The Flash is a DC Comics superhero possessing "super-speed." Created by Gardner Fox and Harry Lampert, the original Flash first appeared in Flash Comics #1 (1940).

Thus far, three different persons have assumed the identity of The Flash: Jay Garrick (1940-51), Barry Allen (1956-86) and Wally West (1987-present) Each of these individuals somehow gained the power of "super-speed," which includes the ability to run and move extremely fast, superhuman reflexes, and to violate certain laws of physics.

The second incarnation of The Flash was among the first heroes of the Silver Age of comic books in 1956. The character featured in a short-lived live action television series in 1990. The Flash is also featured in the all-star animated series The Justice League.

Contents

Publication History

The Flash first appeared in Flash Comics #1 (1940). This Flash was Jay Garrick, a college student who gained his speed through the inhalation of hard water vapors, and who wore a metal helmet with wings on it. He is notable for being the first speedster in comics and one of the first to have a singular super-power as opposed to the multi-talented Superman. He was created by writer Gardner Fox.

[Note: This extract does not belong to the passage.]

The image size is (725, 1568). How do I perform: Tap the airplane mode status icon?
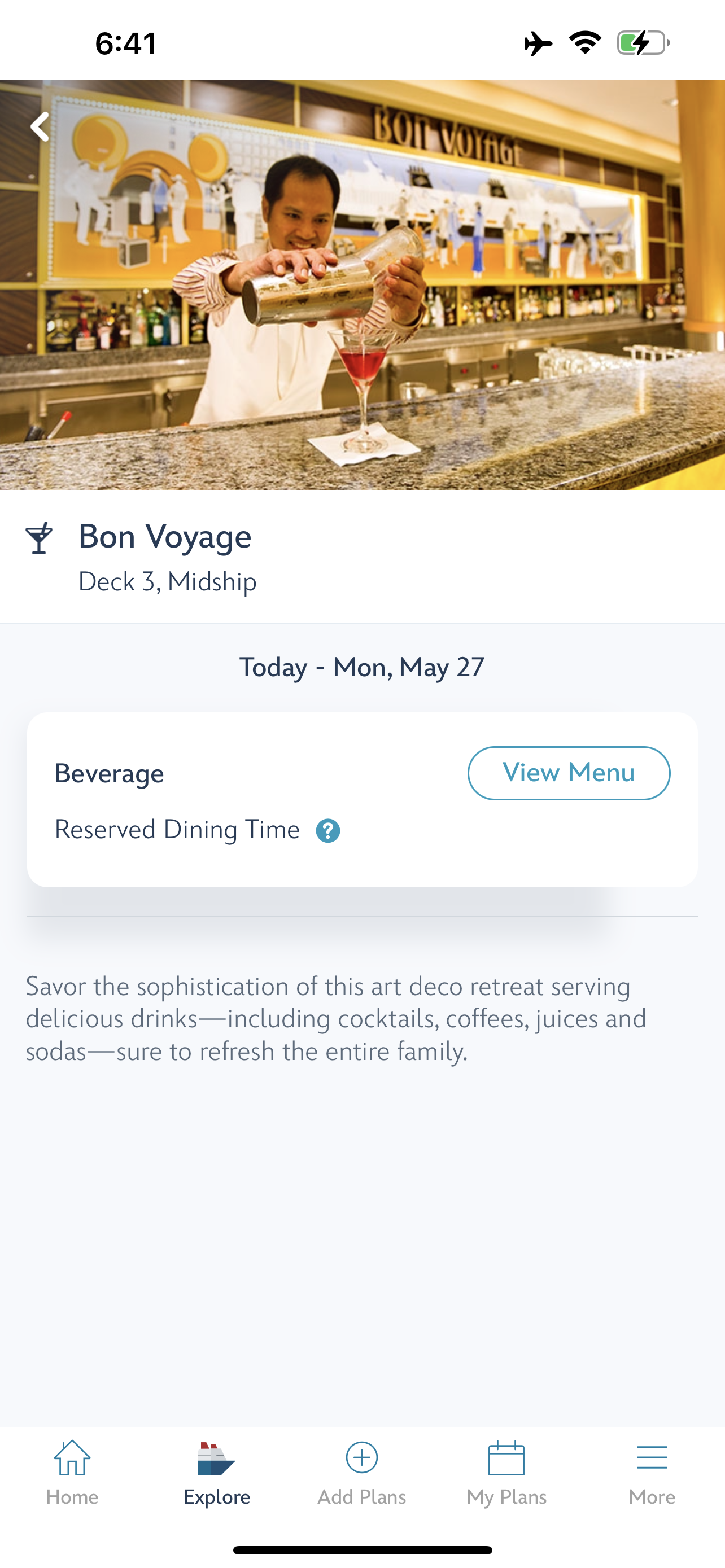click(x=538, y=43)
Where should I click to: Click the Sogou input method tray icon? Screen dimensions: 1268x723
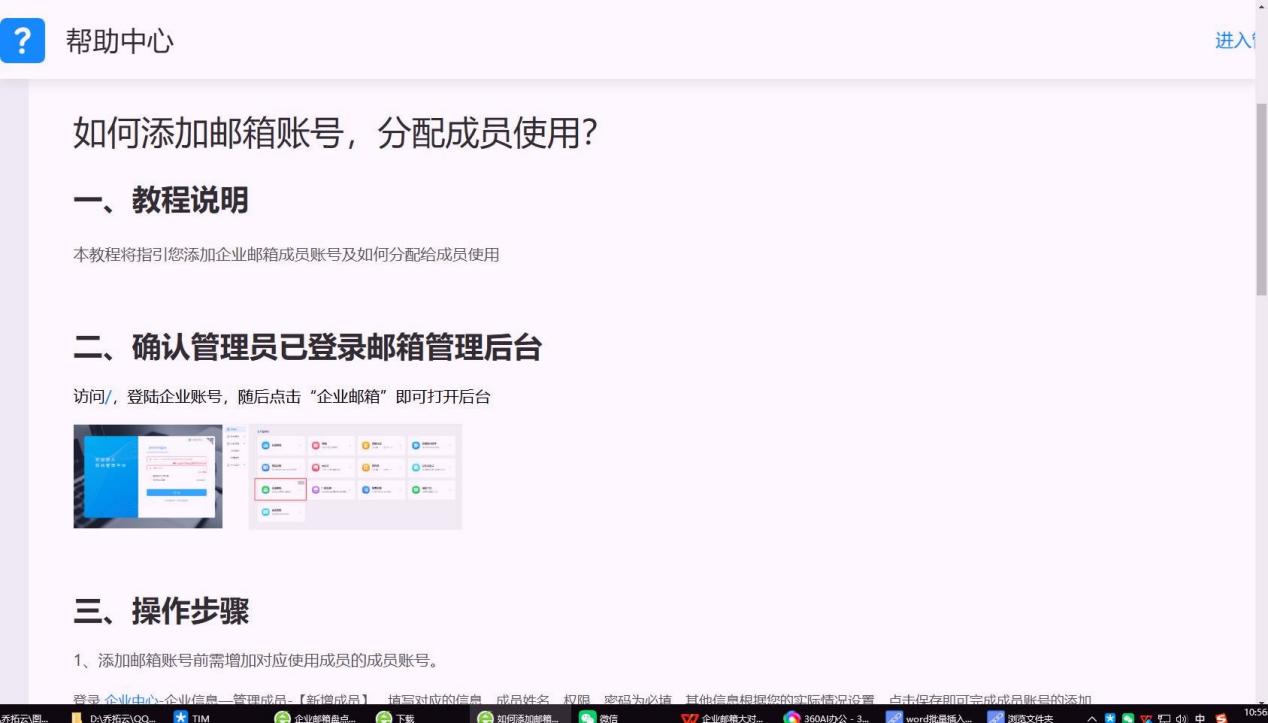click(x=1221, y=717)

Garrick was a popular character in the 1940s, supporting two different titles and being a charter and long-time member of the Justice Society of America, the first superhero team. Garrick's adventures in the Golden Age of comic books came to an end when Flash Comics was cancelled with the publication of issue #104 (1949), and the subsequent end of the Justice Society's adventures with All-Star Comics #57 (1951). Superheroes and indeed the entire comic book industry had fallen on hard times in the 1950s, and the Flash was only one fatality.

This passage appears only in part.